Docteur en urbanisme et aménagement, Jean-Romuald Mambou a signé, comme dramaturge, son entrée dans le cercle fermé des écrivains congolais. Grâce à la pièce de théâtre «Le poids du passé», parue en octobre 2020, aux Editions Jets D’Encres (Paris, France). Cette œuvre dont la cérémonie de présentation et de dédicace a eu lieu en avril 2021 était au centre des Rencontres littéraires qui ont eu lieu le 20 octobre dernier à I.f.c (Institut français du Congo) de Brazzaville.
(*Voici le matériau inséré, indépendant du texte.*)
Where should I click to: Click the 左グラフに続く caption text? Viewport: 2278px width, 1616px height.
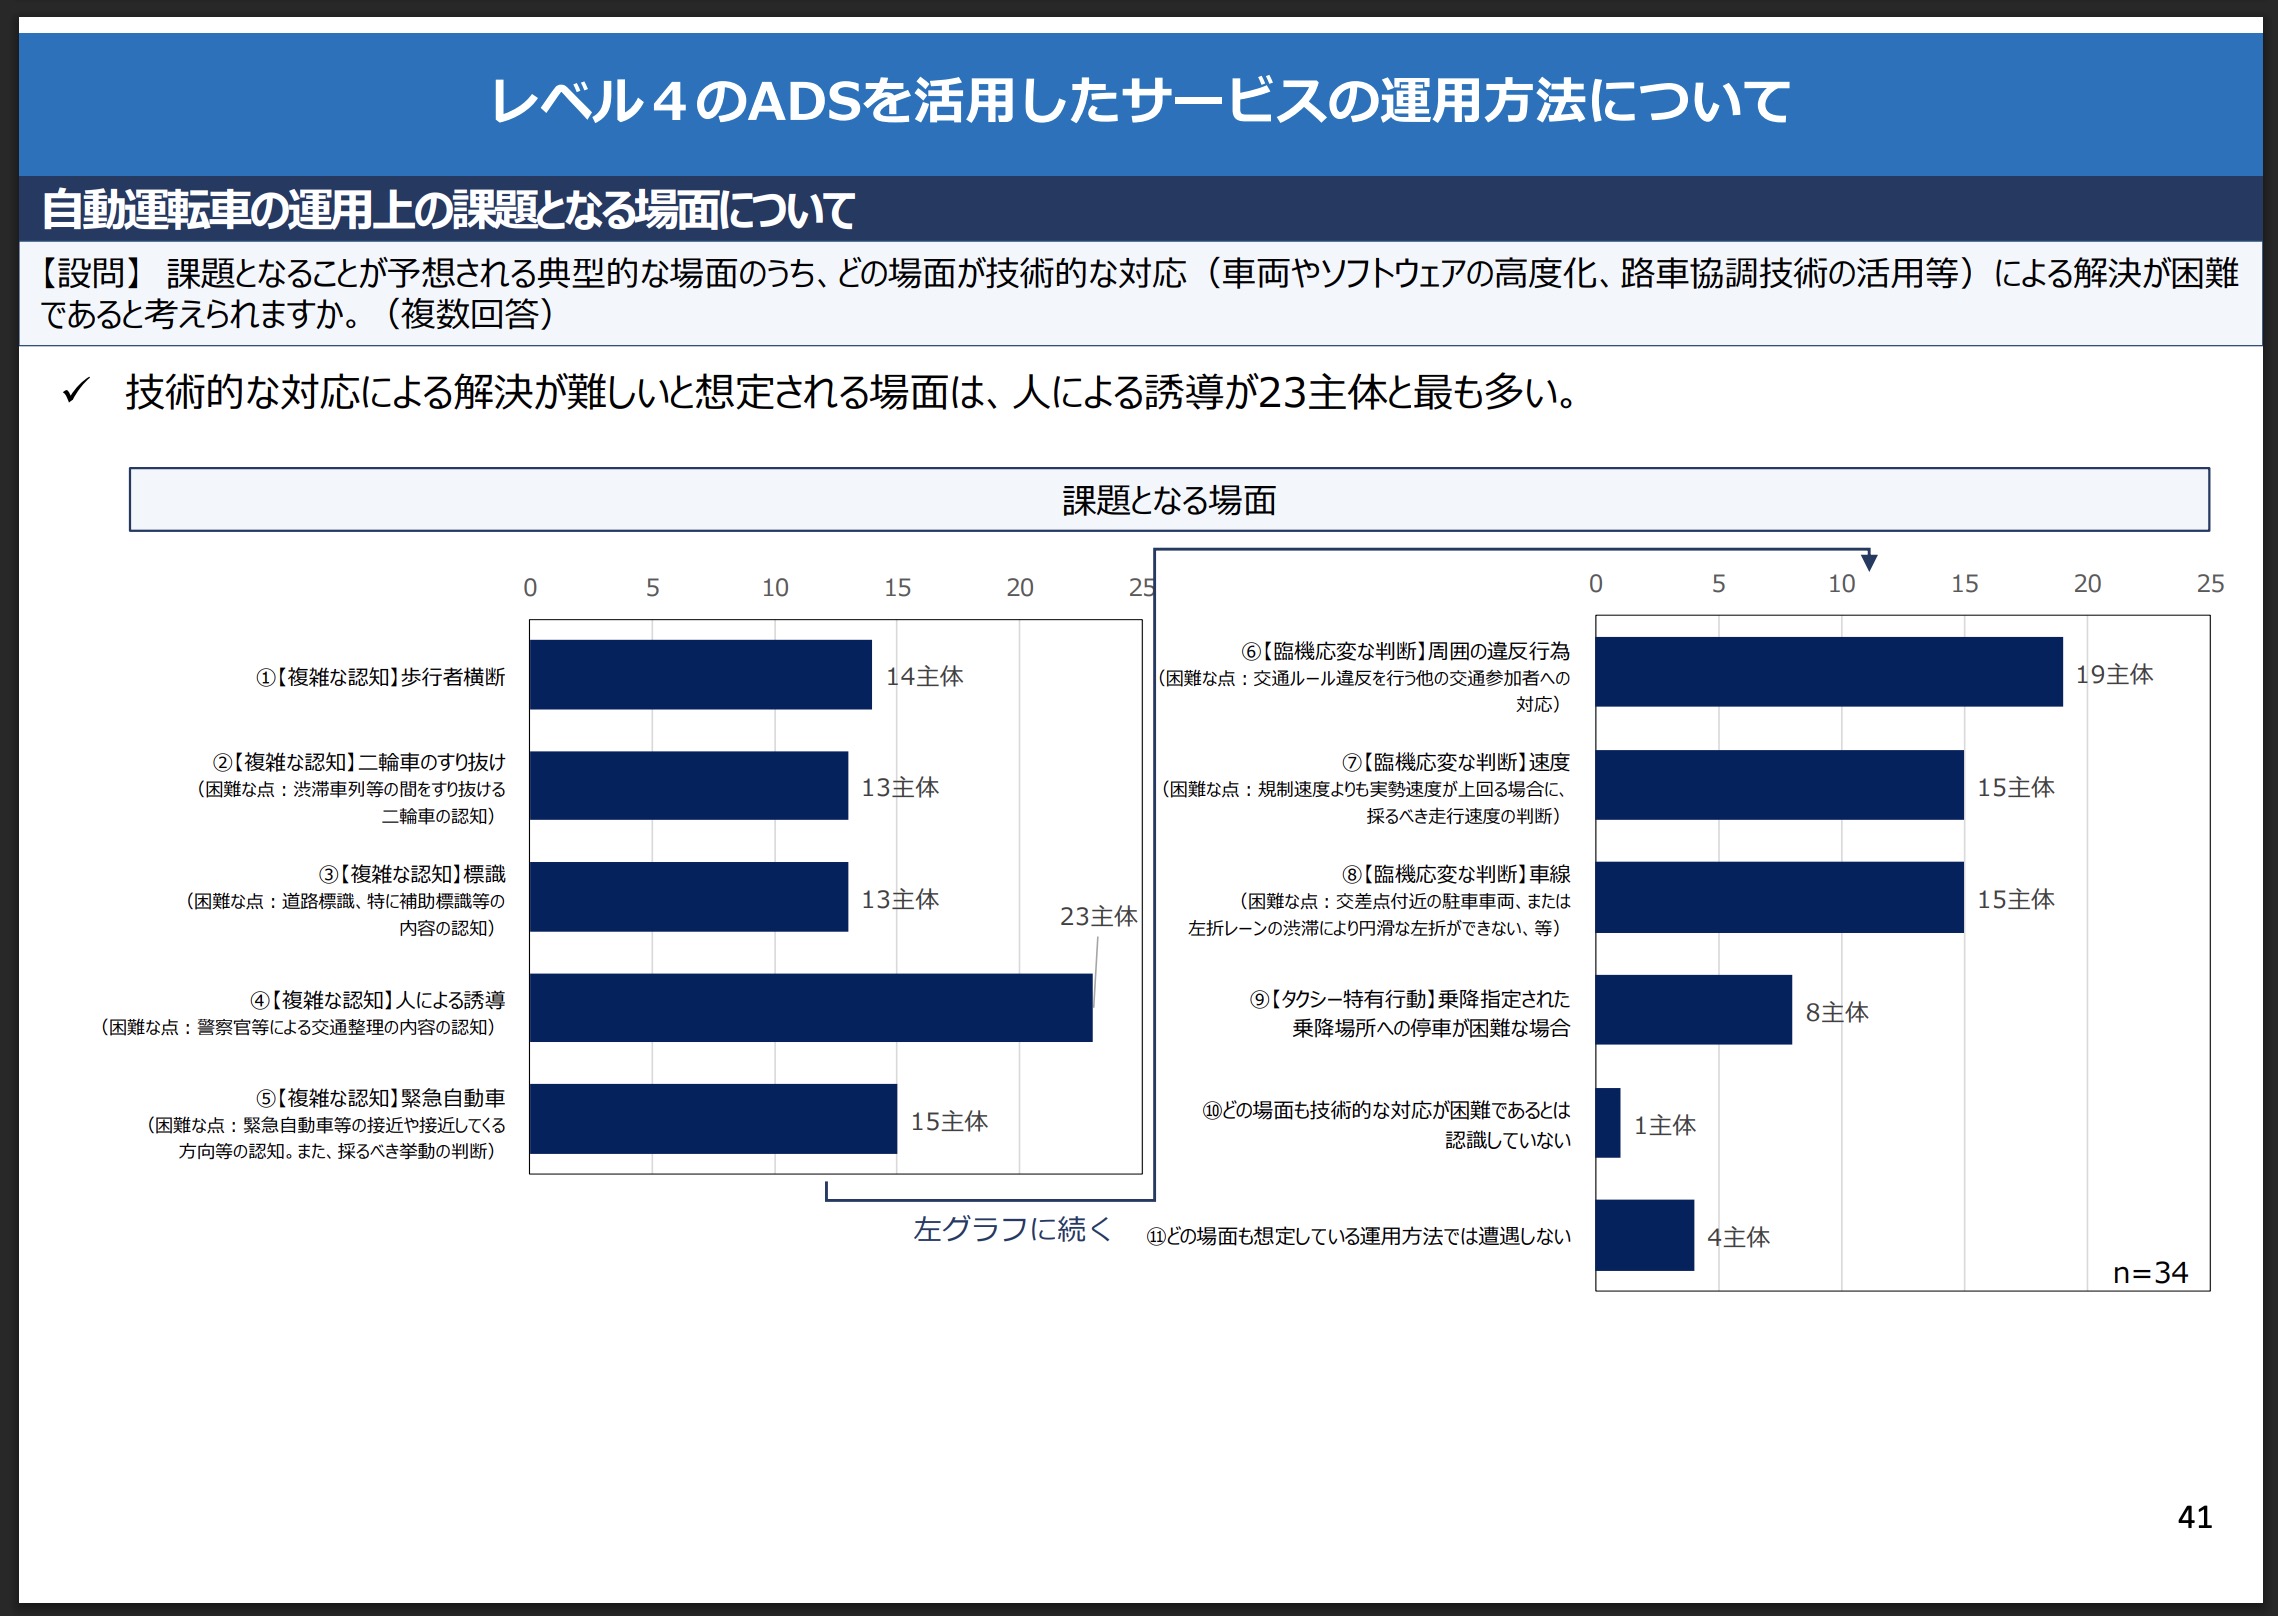point(1012,1229)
Préfacé par le Pr Omer Massoumou, enseignant à la F.l.a.s.h (Faculté des lettres, arts et sciences humaines) de l’Université Marien Ngouabi, le coup d’essai de Jean-Rolmuald Mambou évoque le récit d’un jeune africain qui, à l’issue de ses études en Europe, rentre au bercail avec une femme blanche à qui les parents refusent la légitimité.
D’un volume de 128 pages, cette pièce de théâtre expose l’aventure d’un mariage mixte entre Médard, un jeune africain qui, après ses études en Europe, ramène au pays une femme blanche, nommée Mireille, sans le consentement de ses parents.
Arrivé au village, ensemble avec son épouse, son père, appelé Mouloungui, conteste cette union, et lui impose une femme du terroir que les parents lui avaient réservée.
Pendant que la femme blanche de Médard est honnie, son père est secoué par la maladie. En dépit du rejet et pour son attachement à son époux, Mireille, médecin, se voit obliger de traiter son beau-père. Après avoir recouvré sa santé, le père de Médard finit par reconnaître la légitimité de la femme blanche de son fils.
Dans «Le poids du passé», Jean-Romual Mambou présente les pesanteurs sociales que chacun peut subir au quotidien, selon les us et coutumes, dans le choix d’une épouse, surtout d’origine étrangère ou de couleur blanche. L’auteur montre également à la société à quel point le choc de civilisation peut porter préjudice aux mariages mixtes. Il rappelle que le mariage est une affaire sentimentale qui ne dépend que des deux partenaires, sans interférence de qui que ce soit. Il ne dépend pas de la couleur de la peau.
Né le 20 juillet 1961 à Sibiti, chef-lieu du département de la Lékoumou, Jean-Romuald Mambou a été directeur des arts et de la cinématographie au Ministère de la culture et des arts. Actif dans le monde associatif, l’auteur de la pièce de théâtre occupe des postes de responsabilité dans plusieurs organisations, en l’occurrence l’Association Louessé diaspora solidarité.